AI agents call slack_schedule_message as a supporting operation in Mcp Gmail workflows.
The description is entirely empty, which makes it impossible to confirm what this tool does. The tool name suggests scheduling a Slack message (a Write action), but it appears on a Gmail server alongside GitHub-related sibling tools, indicating a poorly documented or miscategorized server. Confidence is very low.
From the tool's definition Tool name is 'slack_schedule_message' but description is empty; the server is described as a Gmail MCP server, making this tool's presence and purpose ambiguous.
Attacks that exploit this kind of access
slack_schedule_message. It is categorised as a Other tool in the Mcp Gmail MCP Server, which means it performs auxiliary operations.
Register the Mcp Gmail MCP server in PolicyLayer and add a rule for slack_schedule_message: allow, deny, rate-limit, or require approval. Point your MCP client at the PolicyLayer proxy URL and the rule is enforced on every call, before it reaches Mcp Gmail. Nothing to install.
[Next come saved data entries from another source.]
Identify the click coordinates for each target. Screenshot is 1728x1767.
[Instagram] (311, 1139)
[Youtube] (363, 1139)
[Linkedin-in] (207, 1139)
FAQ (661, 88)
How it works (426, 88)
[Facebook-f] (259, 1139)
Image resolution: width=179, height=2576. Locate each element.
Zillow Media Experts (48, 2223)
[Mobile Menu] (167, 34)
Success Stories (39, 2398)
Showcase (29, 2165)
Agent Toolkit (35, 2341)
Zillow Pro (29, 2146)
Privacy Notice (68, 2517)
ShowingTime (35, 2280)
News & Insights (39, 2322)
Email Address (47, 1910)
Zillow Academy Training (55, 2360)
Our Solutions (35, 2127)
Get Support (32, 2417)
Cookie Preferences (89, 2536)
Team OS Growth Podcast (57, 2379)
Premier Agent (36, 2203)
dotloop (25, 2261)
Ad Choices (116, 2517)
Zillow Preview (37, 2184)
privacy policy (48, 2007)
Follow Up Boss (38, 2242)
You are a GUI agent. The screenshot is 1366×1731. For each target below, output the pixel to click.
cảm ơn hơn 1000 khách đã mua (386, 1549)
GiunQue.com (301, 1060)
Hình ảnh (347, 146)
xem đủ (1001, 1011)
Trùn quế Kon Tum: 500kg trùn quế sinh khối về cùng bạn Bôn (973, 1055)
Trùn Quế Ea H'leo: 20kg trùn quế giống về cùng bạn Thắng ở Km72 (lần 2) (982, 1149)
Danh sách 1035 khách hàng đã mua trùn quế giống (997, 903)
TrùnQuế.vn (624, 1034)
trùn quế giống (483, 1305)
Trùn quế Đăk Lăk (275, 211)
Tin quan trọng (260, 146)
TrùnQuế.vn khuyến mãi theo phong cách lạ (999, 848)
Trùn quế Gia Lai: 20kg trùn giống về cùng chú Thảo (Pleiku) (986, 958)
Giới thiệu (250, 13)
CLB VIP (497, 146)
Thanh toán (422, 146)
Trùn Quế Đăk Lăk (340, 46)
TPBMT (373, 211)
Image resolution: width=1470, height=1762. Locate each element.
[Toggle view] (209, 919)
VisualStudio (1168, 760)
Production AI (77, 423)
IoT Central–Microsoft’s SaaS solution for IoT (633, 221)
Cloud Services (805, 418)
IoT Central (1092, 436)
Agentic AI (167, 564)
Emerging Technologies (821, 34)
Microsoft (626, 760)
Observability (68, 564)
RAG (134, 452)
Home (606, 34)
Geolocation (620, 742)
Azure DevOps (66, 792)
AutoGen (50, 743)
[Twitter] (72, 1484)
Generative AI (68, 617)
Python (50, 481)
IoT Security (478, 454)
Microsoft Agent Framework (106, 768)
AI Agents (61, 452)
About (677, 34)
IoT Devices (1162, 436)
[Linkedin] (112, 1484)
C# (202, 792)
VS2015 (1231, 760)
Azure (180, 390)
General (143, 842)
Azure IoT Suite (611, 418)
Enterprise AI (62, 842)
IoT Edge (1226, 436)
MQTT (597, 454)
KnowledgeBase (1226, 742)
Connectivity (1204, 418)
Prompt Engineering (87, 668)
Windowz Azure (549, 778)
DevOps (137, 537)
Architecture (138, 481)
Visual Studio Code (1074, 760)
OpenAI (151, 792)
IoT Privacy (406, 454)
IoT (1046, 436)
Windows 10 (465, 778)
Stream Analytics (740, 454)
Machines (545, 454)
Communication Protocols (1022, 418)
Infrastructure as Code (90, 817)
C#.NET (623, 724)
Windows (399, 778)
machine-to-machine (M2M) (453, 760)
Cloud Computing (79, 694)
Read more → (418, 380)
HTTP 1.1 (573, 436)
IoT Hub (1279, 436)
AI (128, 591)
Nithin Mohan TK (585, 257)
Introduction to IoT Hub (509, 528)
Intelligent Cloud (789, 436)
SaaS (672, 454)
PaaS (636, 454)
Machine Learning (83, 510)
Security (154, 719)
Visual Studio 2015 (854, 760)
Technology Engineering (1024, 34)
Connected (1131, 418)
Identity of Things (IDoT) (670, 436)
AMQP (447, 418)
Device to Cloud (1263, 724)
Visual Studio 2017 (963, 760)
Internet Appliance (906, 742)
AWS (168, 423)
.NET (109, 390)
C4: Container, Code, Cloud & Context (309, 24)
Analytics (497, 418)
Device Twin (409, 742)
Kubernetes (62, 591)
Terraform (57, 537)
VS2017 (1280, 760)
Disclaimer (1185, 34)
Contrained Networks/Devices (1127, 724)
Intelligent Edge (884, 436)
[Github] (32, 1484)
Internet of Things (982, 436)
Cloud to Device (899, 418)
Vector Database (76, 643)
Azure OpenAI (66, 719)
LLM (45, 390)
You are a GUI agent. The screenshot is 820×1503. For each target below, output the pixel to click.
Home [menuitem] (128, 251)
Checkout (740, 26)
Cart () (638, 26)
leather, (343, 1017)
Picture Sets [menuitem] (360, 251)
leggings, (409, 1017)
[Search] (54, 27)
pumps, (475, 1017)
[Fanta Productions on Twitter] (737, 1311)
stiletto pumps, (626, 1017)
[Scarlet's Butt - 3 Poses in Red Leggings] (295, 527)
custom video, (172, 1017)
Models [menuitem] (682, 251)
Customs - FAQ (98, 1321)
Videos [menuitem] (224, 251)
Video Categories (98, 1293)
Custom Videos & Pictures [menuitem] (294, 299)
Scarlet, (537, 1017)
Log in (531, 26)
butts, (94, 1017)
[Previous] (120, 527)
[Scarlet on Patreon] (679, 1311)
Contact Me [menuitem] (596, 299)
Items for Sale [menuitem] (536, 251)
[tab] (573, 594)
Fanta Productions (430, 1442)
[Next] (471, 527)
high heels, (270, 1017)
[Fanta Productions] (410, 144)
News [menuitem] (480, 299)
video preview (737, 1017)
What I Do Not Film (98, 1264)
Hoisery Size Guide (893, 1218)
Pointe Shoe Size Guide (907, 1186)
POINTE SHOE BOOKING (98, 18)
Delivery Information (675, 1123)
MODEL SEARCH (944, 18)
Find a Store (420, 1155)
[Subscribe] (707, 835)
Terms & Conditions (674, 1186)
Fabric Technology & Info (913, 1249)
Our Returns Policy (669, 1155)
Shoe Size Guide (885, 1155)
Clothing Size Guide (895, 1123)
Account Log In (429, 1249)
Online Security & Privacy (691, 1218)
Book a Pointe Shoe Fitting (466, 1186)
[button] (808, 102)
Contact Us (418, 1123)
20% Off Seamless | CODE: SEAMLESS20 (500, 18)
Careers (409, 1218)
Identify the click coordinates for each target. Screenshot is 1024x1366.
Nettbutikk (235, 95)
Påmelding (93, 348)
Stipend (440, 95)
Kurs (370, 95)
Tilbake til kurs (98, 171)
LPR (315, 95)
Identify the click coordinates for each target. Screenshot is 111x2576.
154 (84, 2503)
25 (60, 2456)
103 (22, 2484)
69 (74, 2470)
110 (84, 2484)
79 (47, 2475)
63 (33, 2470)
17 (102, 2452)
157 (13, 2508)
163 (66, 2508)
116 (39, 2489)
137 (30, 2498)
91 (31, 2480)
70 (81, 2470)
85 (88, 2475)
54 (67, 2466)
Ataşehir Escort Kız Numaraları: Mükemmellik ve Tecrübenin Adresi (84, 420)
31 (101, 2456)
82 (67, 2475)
slack_schedule_message is a Other tool with low risk. Read-only tools are generally safe to allow by default.
Yes. Add a rate_limit block to the slack_schedule_message rule in your PolicyLayer policy. For example, setting max: 10 and window: 60 limits the tool to 10 calls per minute. Rate limits are tracked per agent session and reset automatically.
Set action: deny in the PolicyLayer policy for slack_schedule_message. The AI agent will receive a policy violation error and cannot call the tool. You can also include a reason field to explain why the tool is blocked.
slack_schedule_message is provided by the Mcp Gmail MCP server (@monsoft/mcp-gmail). PolicyLayer sits as a proxy in front of this server to enforce policies before tool calls reach the server.
Every MCP server has a record like this.
Type a name, get the same breakdown: verified identity, auth posture, risk grade, capabilities, recommended policy.